*WORK TO COMPLETE*. Copy out exactly the lines from the one containing "This screenshot has height=329, width=408." through the end of the records, and no pictures.

--- DATA EXTRACT ---

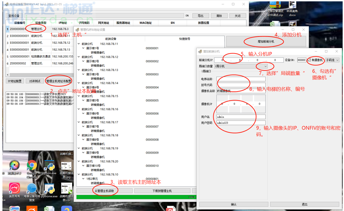Collapse the 展示墙2号 tree node
This screenshot has height=211, width=344.
coord(83,61)
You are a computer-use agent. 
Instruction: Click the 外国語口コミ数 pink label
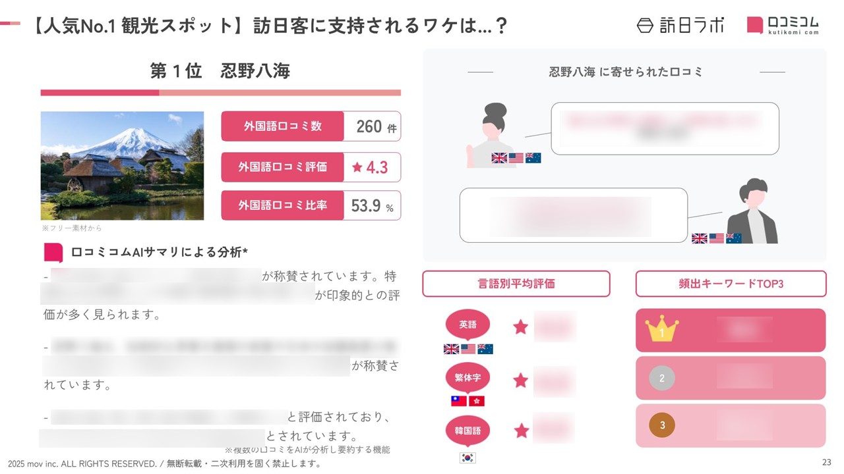click(282, 126)
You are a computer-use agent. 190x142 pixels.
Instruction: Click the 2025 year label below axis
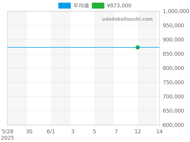click(7, 138)
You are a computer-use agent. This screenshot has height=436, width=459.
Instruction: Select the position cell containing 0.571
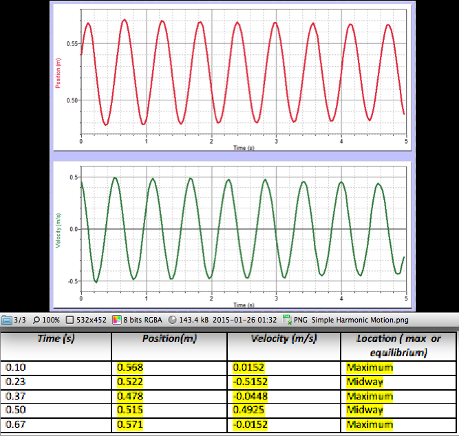tap(131, 424)

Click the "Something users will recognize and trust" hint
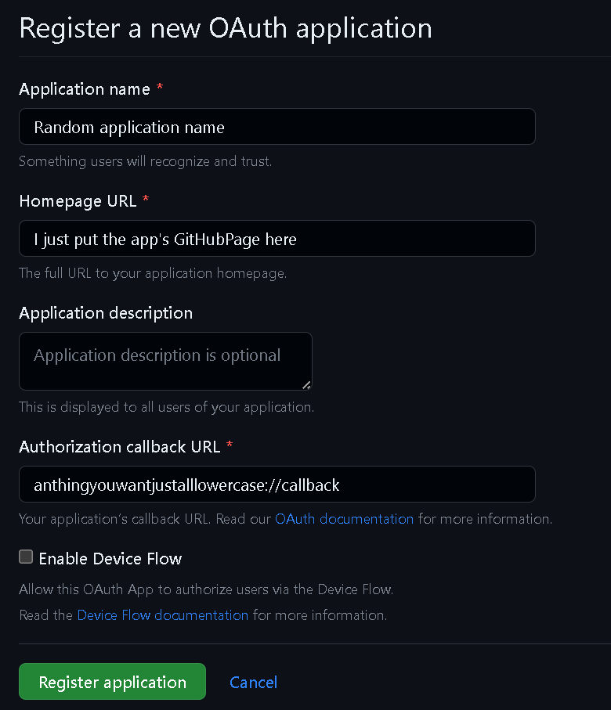pyautogui.click(x=145, y=162)
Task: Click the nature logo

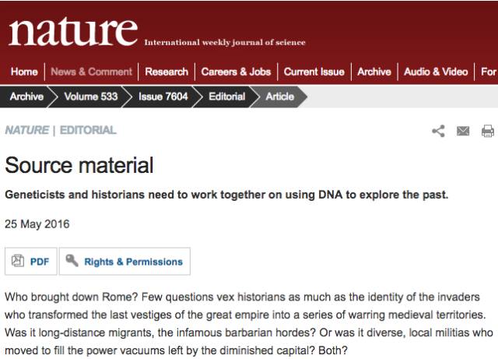Action: click(x=73, y=32)
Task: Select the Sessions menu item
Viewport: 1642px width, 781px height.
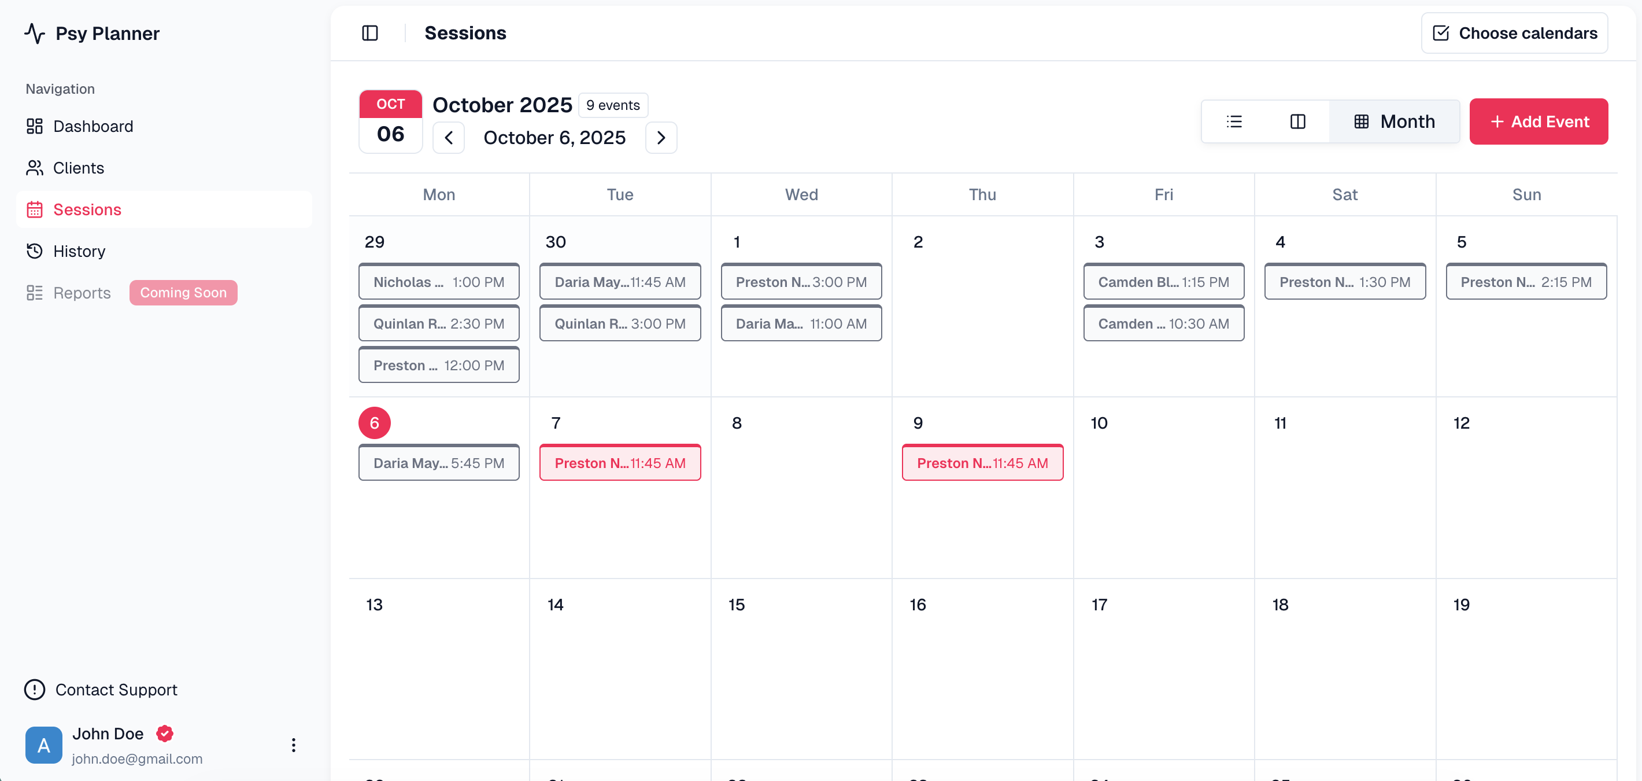Action: coord(87,209)
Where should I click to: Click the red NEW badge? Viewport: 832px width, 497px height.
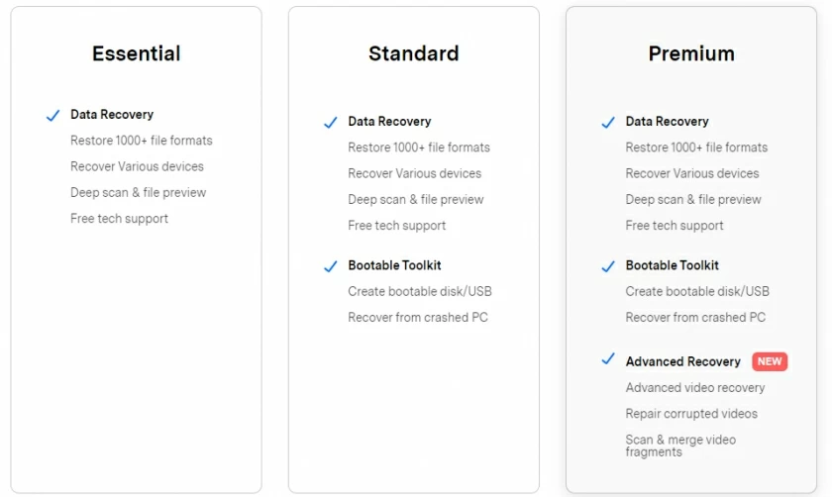(770, 361)
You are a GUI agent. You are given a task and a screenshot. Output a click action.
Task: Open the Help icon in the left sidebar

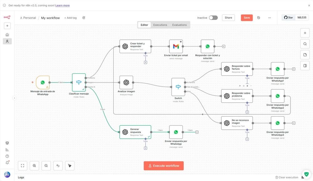(x=7, y=156)
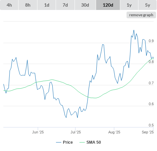Switch chart to 1y range
This screenshot has width=157, height=151.
[x=129, y=5]
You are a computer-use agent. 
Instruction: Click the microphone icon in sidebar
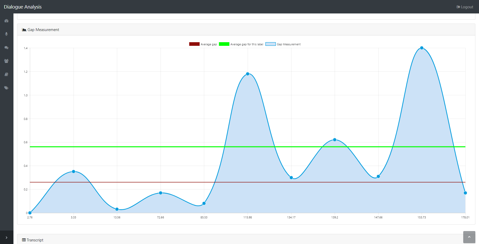[x=6, y=34]
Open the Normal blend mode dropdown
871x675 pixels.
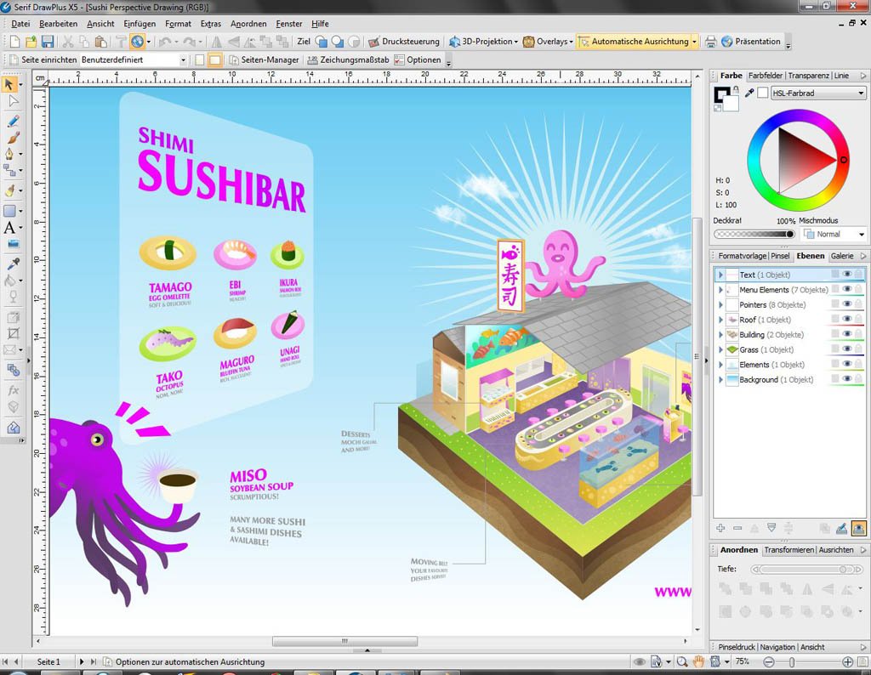(x=834, y=235)
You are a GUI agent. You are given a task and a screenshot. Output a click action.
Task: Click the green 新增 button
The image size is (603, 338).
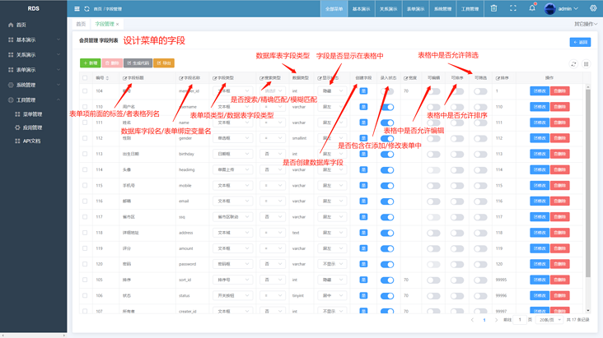(x=91, y=63)
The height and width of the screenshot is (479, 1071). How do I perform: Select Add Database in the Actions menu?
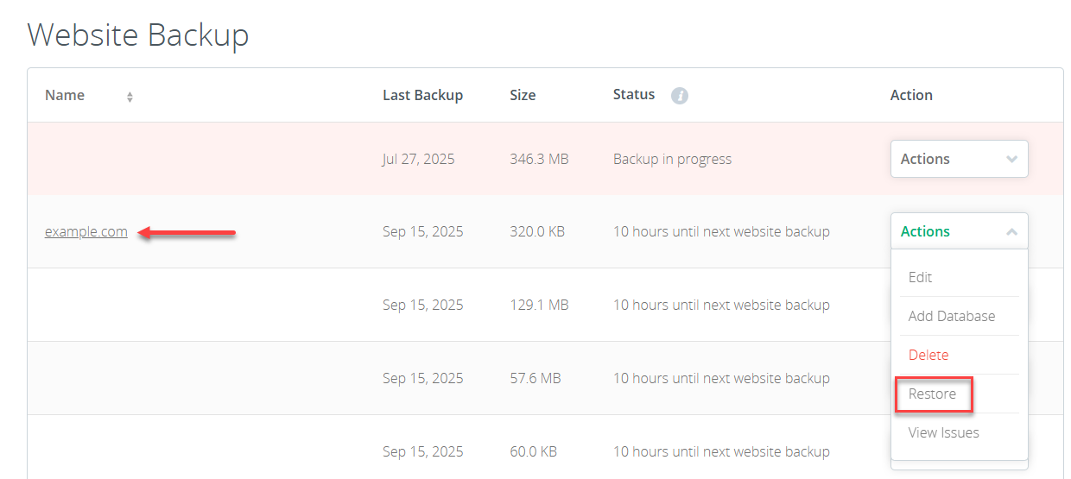951,316
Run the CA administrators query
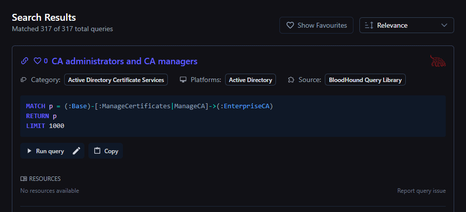 [45, 151]
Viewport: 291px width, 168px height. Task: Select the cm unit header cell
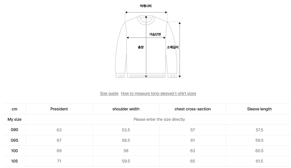coord(14,109)

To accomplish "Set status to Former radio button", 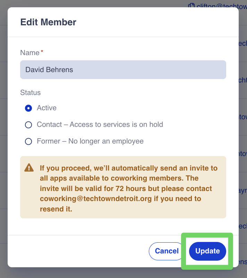I will 28,141.
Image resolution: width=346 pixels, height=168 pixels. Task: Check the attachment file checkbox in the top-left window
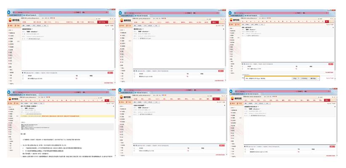pos(23,79)
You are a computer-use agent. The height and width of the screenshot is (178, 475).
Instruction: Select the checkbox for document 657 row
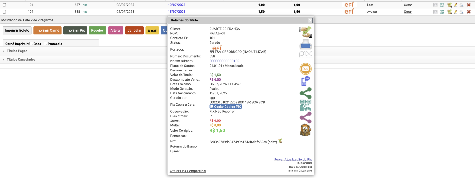(x=4, y=5)
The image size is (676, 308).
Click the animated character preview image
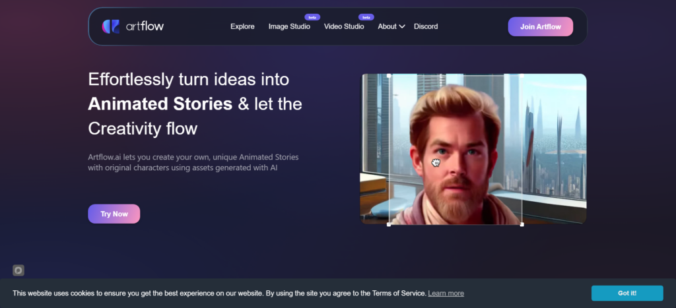point(473,149)
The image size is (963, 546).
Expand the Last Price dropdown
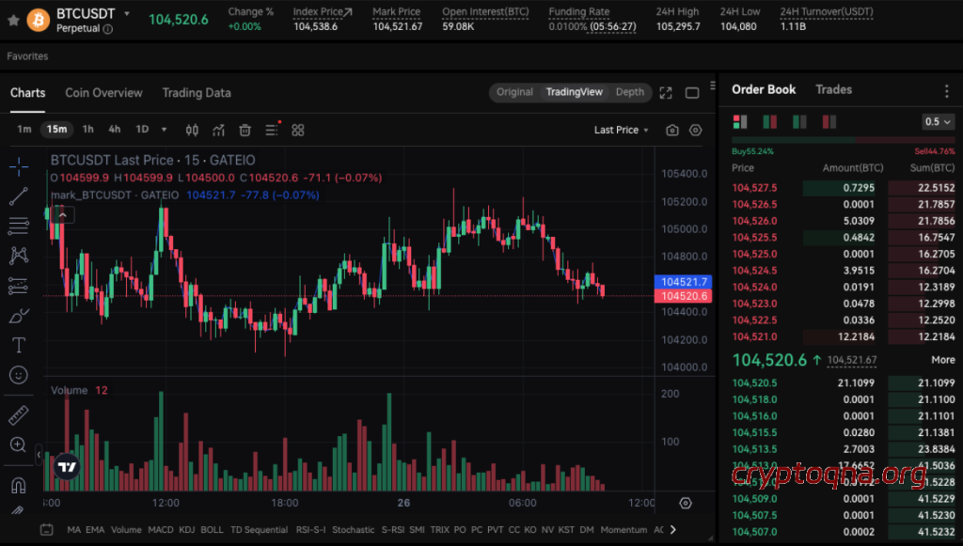tap(621, 130)
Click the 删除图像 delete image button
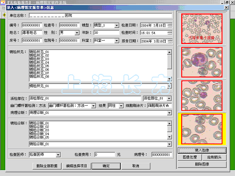Viewport: 235px width, 176px height. (x=202, y=164)
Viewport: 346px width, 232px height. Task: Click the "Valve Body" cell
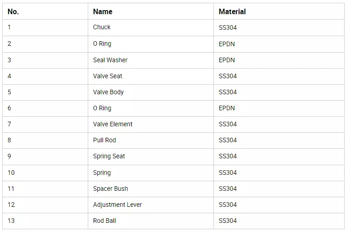click(x=108, y=92)
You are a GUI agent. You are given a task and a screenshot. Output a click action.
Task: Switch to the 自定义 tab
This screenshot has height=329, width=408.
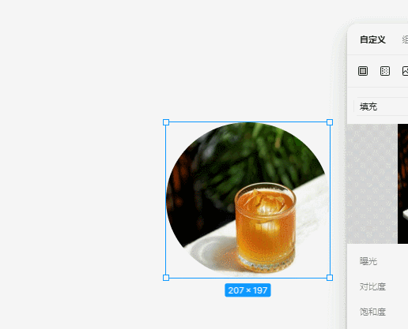point(372,39)
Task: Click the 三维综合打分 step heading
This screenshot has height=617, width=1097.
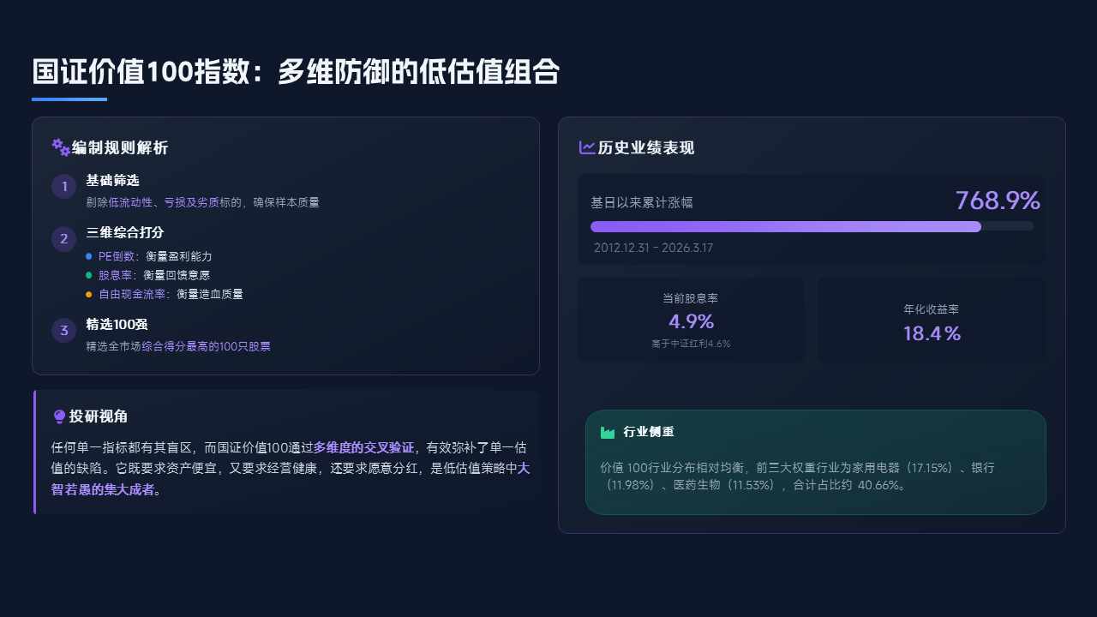Action: pyautogui.click(x=125, y=233)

---

*RESPONSE TO THE TASK*.
This screenshot has height=329, width=408.
point(372,39)
Task: Click the 三维综合打分 step heading
This screenshot has height=617, width=1097.
Action: pyautogui.click(x=125, y=233)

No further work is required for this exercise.